» What is being asked
Output exactly, please, the lines of the records below from the one containing "Given: Select the System 11 row label" through the final line.

» Input data
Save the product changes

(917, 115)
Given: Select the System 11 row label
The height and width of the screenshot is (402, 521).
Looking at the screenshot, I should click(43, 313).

» Written solution
Given: Select the System 11 row label
The height and width of the screenshot is (402, 521).
Looking at the screenshot, I should click(43, 313).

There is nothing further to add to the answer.